=== RECORD EXTRACTS ===

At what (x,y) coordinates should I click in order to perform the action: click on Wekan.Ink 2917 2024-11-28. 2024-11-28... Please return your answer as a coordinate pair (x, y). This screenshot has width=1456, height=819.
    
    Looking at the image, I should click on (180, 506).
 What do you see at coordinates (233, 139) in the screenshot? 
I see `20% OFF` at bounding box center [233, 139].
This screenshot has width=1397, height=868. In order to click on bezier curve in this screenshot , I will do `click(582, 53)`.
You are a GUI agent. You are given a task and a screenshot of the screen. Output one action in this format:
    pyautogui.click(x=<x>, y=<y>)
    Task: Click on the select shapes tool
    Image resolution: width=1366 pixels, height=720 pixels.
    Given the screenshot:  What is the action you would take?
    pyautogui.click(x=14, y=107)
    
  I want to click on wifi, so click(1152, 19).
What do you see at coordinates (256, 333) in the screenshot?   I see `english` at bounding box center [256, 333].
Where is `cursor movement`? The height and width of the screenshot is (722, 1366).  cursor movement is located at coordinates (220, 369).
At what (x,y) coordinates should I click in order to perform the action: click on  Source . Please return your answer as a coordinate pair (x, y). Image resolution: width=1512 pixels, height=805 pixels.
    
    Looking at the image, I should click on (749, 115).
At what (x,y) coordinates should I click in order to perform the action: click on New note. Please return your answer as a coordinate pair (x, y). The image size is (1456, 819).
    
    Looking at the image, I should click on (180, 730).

===

- PROBLEM STATEMENT -
Please lay out the lines of the listing above, from the line containing "You are a GUI" through the line containing "pyautogui.click(x=14, y=107)", as a JSON list of strings with one string per line and blank lines omitted.

- EXPECTED ANSWER -
[
  "You are a GUI agent. You are given a task and a screenshot of the screen. Output one action in this format:",
  "    pyautogui.click(x=<x>, y=<y>)",
  "    Task: Click on the select shapes tool",
  "    Image resolution: width=1366 pixels, height=720 pixels.",
  "    Given the screenshot:  What is the action you would take?",
  "    pyautogui.click(x=14, y=107)"
]